As melatonin and tryptophan (an amino acid which helps produce melatonin) are naturally produced in the body, there are things you can do to help their production. Darkness helps to promote the production of melatonin which is why it is a good idea to put your child to sleep in a darkened room, and light emitting devices such as tablets and phones also can destroy Melatonin so should not be used for at least an hour before bed. New research shows that limiting exposure to screens and increasing physical activity levels during the day has a positive effect on children's overall physical, mental health and wellbeing, including sleep.

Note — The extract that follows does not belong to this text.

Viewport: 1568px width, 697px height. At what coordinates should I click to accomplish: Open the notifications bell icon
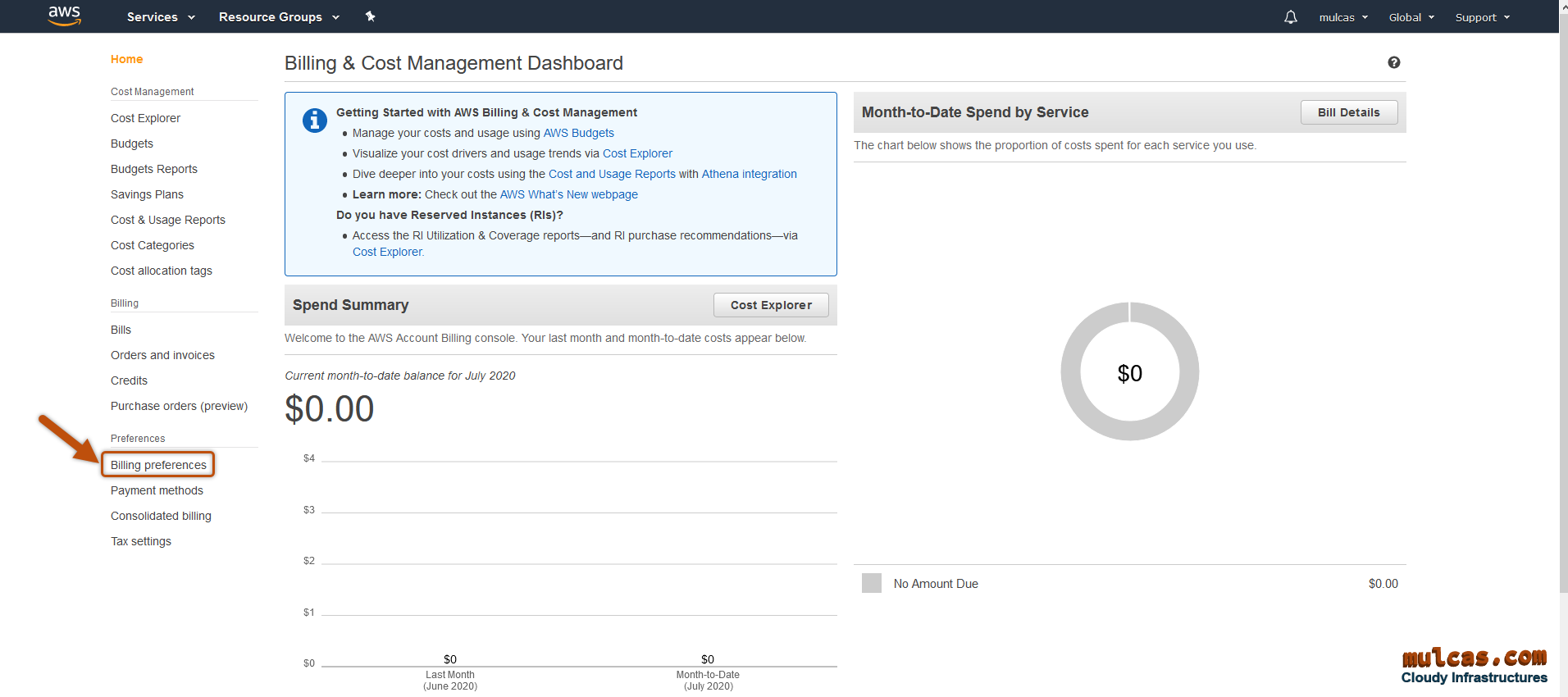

Setting a waking time consistently even in holiday times, called ‘anchoring’ the wake time, can help to reset the body clock over time. This should be accompanied with exposure to lots of light on waking to support circadian rhythm.
Melatonin and tryptophan occur naturally in some foods and drinks such as milky drinks and cereals which is why having a milky drink before bed can help settling to sleep. For more information visit Diet & Sleep - The Sleep Charity
Behavioural strategies and practical solutions are the best way to address sleep difficulties, but if they are having a significant impact on your child’s ability to function, a drug form of melatonin is sometimes prescribed for neurodivergent children. As the drug’s function is to re-set sleep and wake cycles, it works best combined with good sleep hygiene practices. It is important that is it taken under medical supervision and not purchased on-line so that it is closely monitored for dosage and side effects. It should be prescribed for the shortest period necessary as the long-term effects of the drug on children’s development are not yet known.
In Shropshire, Telford and Wrekin the Community Paediatric Service and the BeeU Service (CAMHS) can prescribe Melatonin for children and young people who meet ALL of the following criteria.
GPs are unable to prescribe Melatonin although they sometimes issue repeat prescriptions when prescribing has been started by a specialist (such as a paediatrician or child psychiatrist).